El mejor se equivocó y pagó

La Fifa usó los artículos 77 ("sancionar las faltas graves que no hubiesen advertido los oficiales de partido") y 108 ("las infracciones disciplinarias son perseguibles de oficio") para intervenir en el caso.

La Fifa usó los artículos 77 ("sancionar las faltas graves que no hubiesen advertido los oficiales de partido") y 108 ("las infracciones disciplinarias son perseguibles de oficio") para intervenir en el caso. Y lo sancionó con el 57º del Código Disciplinario de la Fifa ("El que a través de palabras o gestos injuriosos, o por cualquier otro medio, ofenda el honor de una persona o contravenga los principios de la deportividad o la moral deportiva, podrá ser sancionado conforme al art. 10 ss"). El artículo 10 habilita la sanción contra personas físicas y el que impone el número de fechas es el 49a aplicable a Messi: "Como mínimo por cuatro partidos por conducta antideportiva contra un oficial de partido".
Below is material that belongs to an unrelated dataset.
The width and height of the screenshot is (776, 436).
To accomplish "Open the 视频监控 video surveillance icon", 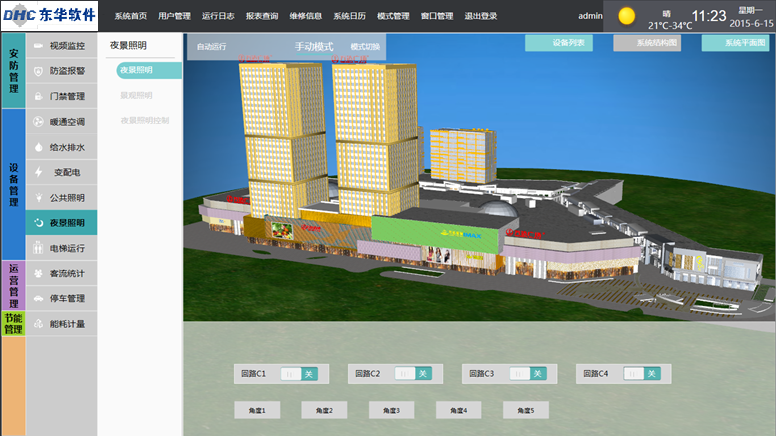I will [x=38, y=46].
Es decir, más allá de las confabulaciones que puedan hacerse sobre si esto es un castigo de la Fifa o algún vuelto contra las autoridades nacientes de la AFA, Messi estuvo bien sancionado. Las imágenes de la TV lo dejaron en evidencia insultando a uno de los asistentes brasileños (en realidad increpó a los dos, uno en cada tiempo), la Fifa actuó de oficio como estaba facultado, la sanción mínima es de 4 partidos (el reglamento de transgresiones y penas de la AFA dice de 3 a 12 fechas) y no hay mucho más para decir.

Es cierto que Messi nunca vio la roja en partidos oficiales (sólo cuando debutó en la selección, en un amistoso ante Hungría, a los 40 segundos), pero siempre puede haber una primera vez y en este caso su falta es condenada de esa manera.

Y más allá de que el asistente se haya equivocado y de que no lo haya informado, la reacción de Messi en el partido con Chile fue fuera de lugar. Inclusive le negó adrede el saludo al final del partido. Una tontería del mejor, que se equivocó y pagó.